Studies of intramolecular interaction between Forkhead domain and Transactivation domain of Forkhead box protein O4

Abstract

Cellular senescence is the response induced by permanent cell cycle arrest regardless of the existence of growth factors. Abnormal accumulation of senescent cells which do not induce apoptosis leads to senescence-associated diseases such as type Ⅱ diabetes, osteoarthritis, and atherosclerosis and moreover cancers. Forkhead box protein O4 (FOXO4), a member of Forkhead box O subfamily, is a transcription factor which results in cellular senescence. p53 is a transcription factor which induces apoptosis of senescent cells. It is known that the FOXO4 binding to p53 contributes inhibiting apoptosis and maintaining senescent cells. Therefore, interruption of FOXO4-p53 interaction could induce a senescence cell-specific apoptosis.
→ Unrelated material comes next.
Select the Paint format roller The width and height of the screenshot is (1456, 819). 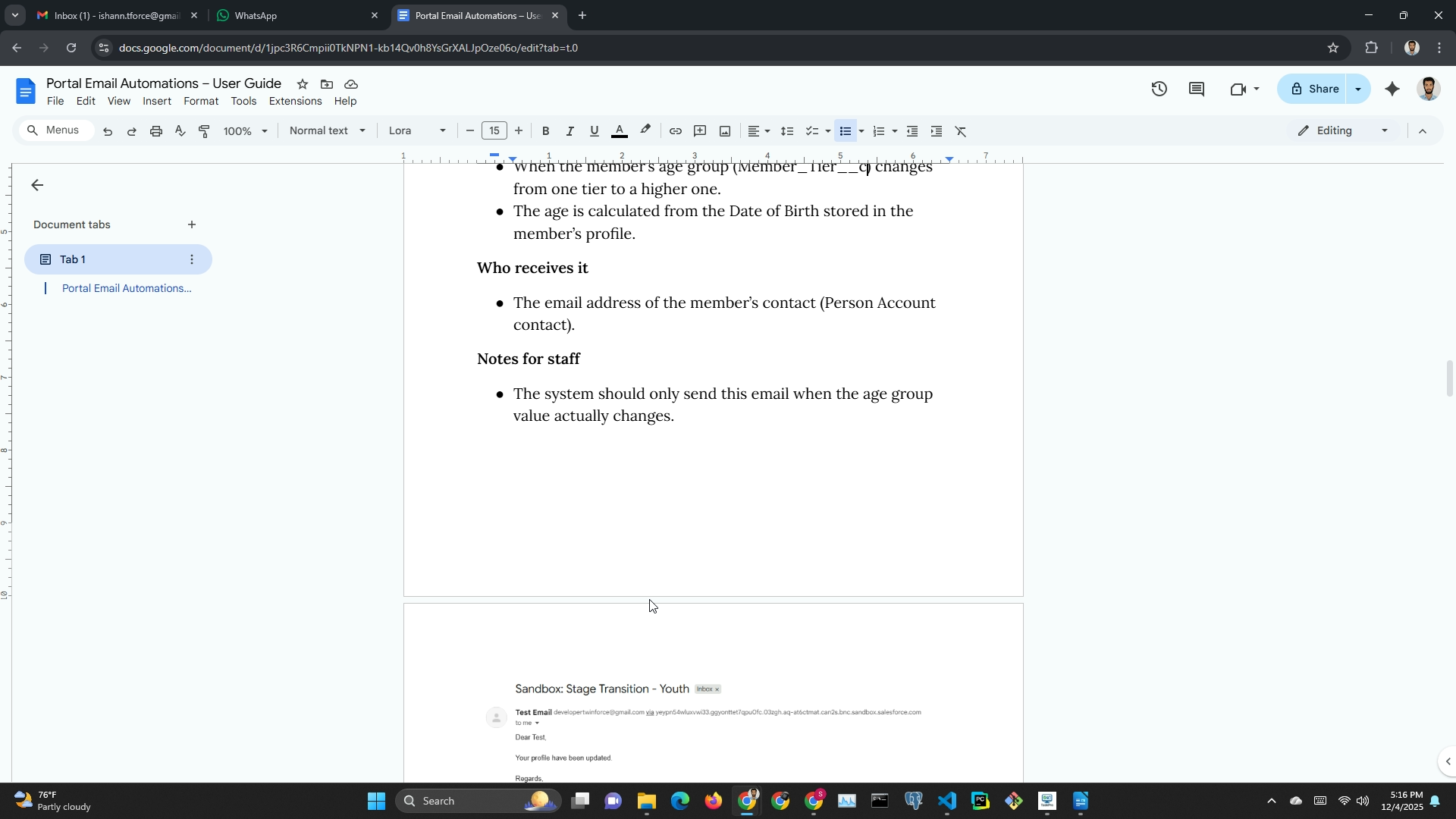(x=204, y=131)
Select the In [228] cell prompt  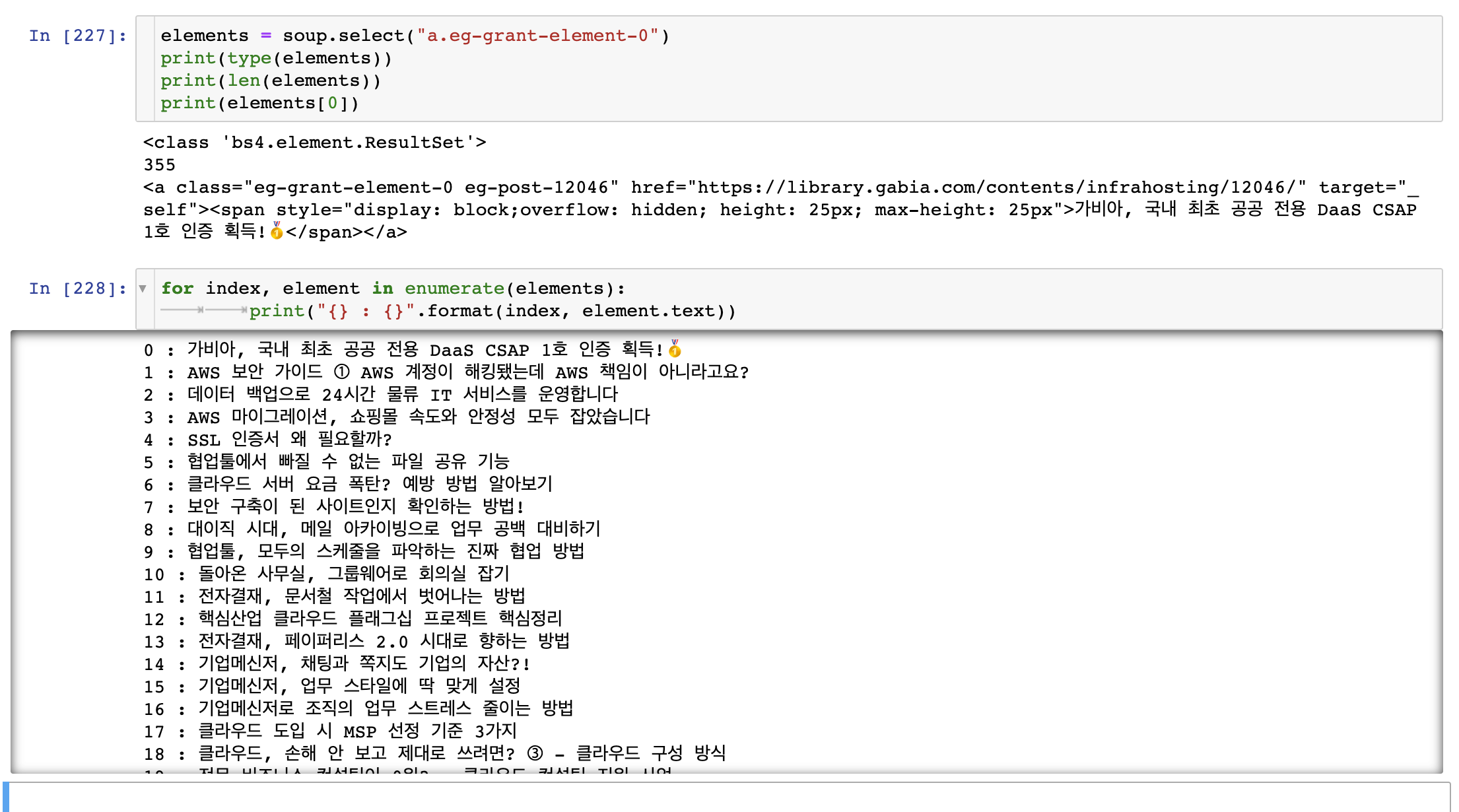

In order to target FOXO4-p53 interaction, the binding mechanism of FOXO4 and p53 should be elucidated. FOXO3, the most well studied homologous protein of FOXO4, has the forkhead domain (FHD) and the transactivation domain (TAD). Both domains participate in p53 binding and interact with each other. Sequence similarity of FOXO4 and FOXO3 suggests that FOXO4 also have the equivalent intramolecular interaction between FHD and TAD as well as binding of both domains with p53. In order to understand the details of FOXO4-p53 interaction, the intramolecular interaction of FOXO4 was investigated in this study. FOXO4 FHD and TAD domains were subcloned, overexpressed, and purified. TAD peptides were prepared by chemical synthesis. We identified intramolecular interaction between FOXO4 FHD and TAD by using isothermal titration calorimetry (ITC) analysis and nuclear magnetic resonance (NMR) experiments. ITC results show that TAD binds to FHD with a dissociation constant in the submicromolar range. 1H-15N HSQC titration data indicate that a hydrophobic cleft region of FHD was mostly perturbed by TAD peptides. The suggested intramolecular binding surfaces of FOXO4 in this study are partially overlapped with the TAD binding sites of FOXO3.